Correlated fluctuations in the exciton dynamics and spectroscopy of DNA

The absorption of ultraviolet light creates excitations in DNA, which subsequently start moving in the helix. Their fate is important for an understanding of photodamage, and is determined by the interplay of electronic couplings between bases and the structure of the DNA environment. We model the effect of dynamical fluctuations in the environment and study correlation, which is present when multiple base pairs interact with the same mode in the environment. We find that the correlations strongly affect the exciton dynamics, and show how they are observed in the decay of the anisotropy as a function of coherence and population time in a nonlinear optical experiment.

The role of the environment time scale in light-harvesting efficiency and coherent oscillations

We study the efficiency of exciton transport as a function of the typical reorganization time scale of the environment using the hierarchy of equations of motion. As a model system, we choose the Fenna?Matthews?Olson (FMO) complex. An environment in which the dynamics is not much faster than the system leads to prolonged quantum coherent transport, even at room temperature. We find that this does not make the transport process more efficient for standard FMO parameters, but does increase the efficiency in the case when exciton decay competes with trapping at the reaction center. We furthermore find that initial correlations do not influence population oscillations.

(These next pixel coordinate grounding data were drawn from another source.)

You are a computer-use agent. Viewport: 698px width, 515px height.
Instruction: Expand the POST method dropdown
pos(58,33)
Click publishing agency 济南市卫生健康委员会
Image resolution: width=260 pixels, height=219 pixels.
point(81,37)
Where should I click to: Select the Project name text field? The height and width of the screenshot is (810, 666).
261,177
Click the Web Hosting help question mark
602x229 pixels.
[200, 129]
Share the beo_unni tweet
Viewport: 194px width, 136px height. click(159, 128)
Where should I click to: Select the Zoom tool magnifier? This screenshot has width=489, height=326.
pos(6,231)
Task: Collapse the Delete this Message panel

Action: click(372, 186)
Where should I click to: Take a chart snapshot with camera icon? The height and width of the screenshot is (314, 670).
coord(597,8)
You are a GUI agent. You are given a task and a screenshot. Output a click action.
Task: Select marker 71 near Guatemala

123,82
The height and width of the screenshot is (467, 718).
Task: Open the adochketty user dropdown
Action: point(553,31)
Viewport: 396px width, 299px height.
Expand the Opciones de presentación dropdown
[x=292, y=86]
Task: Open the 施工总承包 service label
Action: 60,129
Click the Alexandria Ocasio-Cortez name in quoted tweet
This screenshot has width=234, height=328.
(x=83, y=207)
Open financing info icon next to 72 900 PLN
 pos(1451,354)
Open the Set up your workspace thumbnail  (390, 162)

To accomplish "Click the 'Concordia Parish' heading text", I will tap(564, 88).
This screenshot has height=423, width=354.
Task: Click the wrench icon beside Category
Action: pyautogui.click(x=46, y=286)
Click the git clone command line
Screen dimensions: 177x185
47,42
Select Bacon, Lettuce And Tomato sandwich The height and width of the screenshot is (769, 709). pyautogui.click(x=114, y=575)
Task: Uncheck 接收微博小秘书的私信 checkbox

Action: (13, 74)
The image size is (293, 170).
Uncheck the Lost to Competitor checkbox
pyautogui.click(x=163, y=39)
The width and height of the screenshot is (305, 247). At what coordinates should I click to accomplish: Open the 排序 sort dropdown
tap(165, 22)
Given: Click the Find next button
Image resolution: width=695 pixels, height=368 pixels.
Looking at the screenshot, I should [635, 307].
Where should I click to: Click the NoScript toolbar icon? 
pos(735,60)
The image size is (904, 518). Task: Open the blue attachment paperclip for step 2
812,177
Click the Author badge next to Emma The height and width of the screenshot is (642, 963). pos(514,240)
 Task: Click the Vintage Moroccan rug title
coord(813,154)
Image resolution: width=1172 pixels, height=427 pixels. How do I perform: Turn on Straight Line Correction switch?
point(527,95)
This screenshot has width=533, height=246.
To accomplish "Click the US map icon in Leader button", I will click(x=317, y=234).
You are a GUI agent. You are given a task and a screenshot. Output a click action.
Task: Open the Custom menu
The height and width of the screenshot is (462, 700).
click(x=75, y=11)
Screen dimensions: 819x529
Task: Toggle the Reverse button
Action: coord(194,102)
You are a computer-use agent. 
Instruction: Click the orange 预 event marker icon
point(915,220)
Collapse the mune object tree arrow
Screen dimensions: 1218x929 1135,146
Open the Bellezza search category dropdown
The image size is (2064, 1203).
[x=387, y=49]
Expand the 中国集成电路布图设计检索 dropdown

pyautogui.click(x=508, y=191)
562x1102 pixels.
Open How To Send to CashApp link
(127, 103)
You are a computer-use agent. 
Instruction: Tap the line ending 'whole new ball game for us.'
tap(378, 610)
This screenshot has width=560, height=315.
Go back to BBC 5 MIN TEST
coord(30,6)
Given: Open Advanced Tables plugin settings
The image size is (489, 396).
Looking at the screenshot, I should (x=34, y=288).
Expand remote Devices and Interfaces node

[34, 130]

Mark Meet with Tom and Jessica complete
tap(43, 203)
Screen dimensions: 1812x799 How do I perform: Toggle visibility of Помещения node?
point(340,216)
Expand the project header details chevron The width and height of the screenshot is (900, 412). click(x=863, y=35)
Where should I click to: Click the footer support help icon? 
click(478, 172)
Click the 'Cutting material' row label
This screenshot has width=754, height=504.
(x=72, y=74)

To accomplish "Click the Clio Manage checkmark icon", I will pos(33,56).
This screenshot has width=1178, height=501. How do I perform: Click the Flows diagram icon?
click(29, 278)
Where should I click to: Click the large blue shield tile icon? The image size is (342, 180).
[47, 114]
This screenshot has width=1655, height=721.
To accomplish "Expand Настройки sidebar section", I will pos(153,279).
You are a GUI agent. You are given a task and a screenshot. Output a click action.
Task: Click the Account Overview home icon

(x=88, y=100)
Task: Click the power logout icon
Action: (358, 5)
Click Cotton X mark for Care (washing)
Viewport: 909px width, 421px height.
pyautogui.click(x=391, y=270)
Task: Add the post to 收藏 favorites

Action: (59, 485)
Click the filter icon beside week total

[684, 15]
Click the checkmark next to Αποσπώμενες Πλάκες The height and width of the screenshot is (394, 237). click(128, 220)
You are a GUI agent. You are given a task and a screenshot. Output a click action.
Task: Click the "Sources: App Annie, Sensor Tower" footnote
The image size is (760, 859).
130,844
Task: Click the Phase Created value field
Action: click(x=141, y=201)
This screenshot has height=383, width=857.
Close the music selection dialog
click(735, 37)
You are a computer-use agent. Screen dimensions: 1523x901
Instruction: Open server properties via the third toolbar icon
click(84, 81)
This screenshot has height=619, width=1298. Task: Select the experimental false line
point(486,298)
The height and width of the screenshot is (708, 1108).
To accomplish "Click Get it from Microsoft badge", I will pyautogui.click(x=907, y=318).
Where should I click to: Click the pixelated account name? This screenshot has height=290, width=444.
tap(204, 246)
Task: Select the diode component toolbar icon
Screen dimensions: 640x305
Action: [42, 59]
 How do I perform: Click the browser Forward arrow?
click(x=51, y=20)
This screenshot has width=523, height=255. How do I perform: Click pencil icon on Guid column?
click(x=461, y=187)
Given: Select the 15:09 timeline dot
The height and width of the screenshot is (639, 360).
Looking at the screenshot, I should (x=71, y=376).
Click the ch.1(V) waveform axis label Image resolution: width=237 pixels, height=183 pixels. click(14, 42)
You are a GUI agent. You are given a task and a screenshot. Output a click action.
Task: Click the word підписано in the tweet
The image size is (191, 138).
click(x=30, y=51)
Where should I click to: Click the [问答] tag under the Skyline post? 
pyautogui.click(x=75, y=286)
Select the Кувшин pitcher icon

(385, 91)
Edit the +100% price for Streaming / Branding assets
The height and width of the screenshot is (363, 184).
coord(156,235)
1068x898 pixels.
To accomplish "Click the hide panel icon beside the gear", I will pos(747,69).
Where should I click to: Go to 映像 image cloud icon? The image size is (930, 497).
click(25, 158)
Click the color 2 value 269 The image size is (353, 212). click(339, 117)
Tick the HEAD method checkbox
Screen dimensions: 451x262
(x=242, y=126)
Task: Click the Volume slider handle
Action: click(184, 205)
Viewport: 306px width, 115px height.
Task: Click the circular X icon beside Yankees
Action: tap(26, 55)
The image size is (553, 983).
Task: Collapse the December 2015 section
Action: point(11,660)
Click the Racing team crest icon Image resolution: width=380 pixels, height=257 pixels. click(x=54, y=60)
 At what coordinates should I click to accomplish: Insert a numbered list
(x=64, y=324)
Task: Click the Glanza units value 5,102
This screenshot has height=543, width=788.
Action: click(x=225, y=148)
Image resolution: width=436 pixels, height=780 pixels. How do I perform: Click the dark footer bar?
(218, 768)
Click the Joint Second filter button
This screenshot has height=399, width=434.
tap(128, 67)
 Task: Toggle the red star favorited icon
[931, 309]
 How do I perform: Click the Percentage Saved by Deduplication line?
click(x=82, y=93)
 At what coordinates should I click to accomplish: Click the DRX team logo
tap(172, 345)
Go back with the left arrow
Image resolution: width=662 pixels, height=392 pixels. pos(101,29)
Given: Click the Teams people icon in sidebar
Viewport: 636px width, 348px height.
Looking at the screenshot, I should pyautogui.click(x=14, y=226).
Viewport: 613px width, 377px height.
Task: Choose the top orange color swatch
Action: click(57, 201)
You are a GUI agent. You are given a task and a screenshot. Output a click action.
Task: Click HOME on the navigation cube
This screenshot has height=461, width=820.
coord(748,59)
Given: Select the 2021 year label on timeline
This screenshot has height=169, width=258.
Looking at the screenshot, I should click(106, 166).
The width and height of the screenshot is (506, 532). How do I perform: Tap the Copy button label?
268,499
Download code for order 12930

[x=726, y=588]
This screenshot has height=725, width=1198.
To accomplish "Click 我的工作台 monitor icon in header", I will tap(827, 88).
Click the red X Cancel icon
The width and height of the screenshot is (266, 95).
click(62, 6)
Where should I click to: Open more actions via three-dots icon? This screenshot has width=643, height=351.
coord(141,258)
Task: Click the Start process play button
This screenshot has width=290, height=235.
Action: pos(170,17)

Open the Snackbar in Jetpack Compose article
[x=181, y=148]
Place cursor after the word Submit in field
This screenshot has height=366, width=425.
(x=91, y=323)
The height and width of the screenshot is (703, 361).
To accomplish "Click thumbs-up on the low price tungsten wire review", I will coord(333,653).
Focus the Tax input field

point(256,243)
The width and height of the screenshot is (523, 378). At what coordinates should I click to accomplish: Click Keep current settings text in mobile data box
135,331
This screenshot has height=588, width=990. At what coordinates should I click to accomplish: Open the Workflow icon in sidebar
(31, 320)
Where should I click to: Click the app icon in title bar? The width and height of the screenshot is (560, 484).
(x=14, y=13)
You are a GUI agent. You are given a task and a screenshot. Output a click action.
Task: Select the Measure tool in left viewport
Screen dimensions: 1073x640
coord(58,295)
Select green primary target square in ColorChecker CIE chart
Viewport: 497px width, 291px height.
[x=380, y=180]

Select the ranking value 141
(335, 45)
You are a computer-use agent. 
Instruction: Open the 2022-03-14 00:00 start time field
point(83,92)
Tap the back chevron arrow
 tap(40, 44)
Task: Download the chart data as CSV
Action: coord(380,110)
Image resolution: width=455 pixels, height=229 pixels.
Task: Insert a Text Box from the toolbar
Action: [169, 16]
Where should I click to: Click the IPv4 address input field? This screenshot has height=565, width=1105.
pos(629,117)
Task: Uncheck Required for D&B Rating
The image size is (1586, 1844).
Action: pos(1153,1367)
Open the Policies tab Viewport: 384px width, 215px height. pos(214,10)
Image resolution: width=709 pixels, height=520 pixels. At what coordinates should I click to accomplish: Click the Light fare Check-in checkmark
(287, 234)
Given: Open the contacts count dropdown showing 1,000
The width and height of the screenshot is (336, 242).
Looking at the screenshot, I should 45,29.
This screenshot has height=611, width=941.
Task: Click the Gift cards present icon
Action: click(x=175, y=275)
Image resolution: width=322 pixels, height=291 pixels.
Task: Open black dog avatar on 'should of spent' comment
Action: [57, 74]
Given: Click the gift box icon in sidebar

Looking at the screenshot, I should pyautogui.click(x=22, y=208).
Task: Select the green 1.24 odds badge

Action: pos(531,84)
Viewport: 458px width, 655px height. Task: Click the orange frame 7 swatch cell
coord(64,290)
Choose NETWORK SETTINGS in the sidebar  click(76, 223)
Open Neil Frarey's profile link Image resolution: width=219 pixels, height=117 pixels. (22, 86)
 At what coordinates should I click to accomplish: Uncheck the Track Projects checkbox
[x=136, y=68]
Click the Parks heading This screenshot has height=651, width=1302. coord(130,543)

Non-Markovianity: initial correlations and nonlinear optical measurements

By extending the response function approach developed in nonlinear optics, we analytically derive an expression for the non-Markovianity in the time evolution of a system in contact with a quantum mechanical bath, and find a close connection with the directly observable nonlinear optical response. The result indicates that memory in the bath-induced fluctuations rather than in the dissipation causes non-Markovianity. Initial correlations between states of the system and the bath are shown to be essential for a correct understanding of the non-Markovianity. These correlations are included in our treatment through a preparation function.

System Bath Correlations and the Nonlinear Response of Qubits

In this letter we study qubits coupled to the bath formed by their environment. Although entanglement of the qubits is a well-known topic, much less effort has gone into the description of the correlations between the qubits and the bath. Here, we investigate these correlations, and study their effect on the qubits in equilibrium and their dynamics following the interaction with one or several external pulses. We find that a correct description of the correlations at the moment of these interactions is essential for a correct understanding of the dynamics.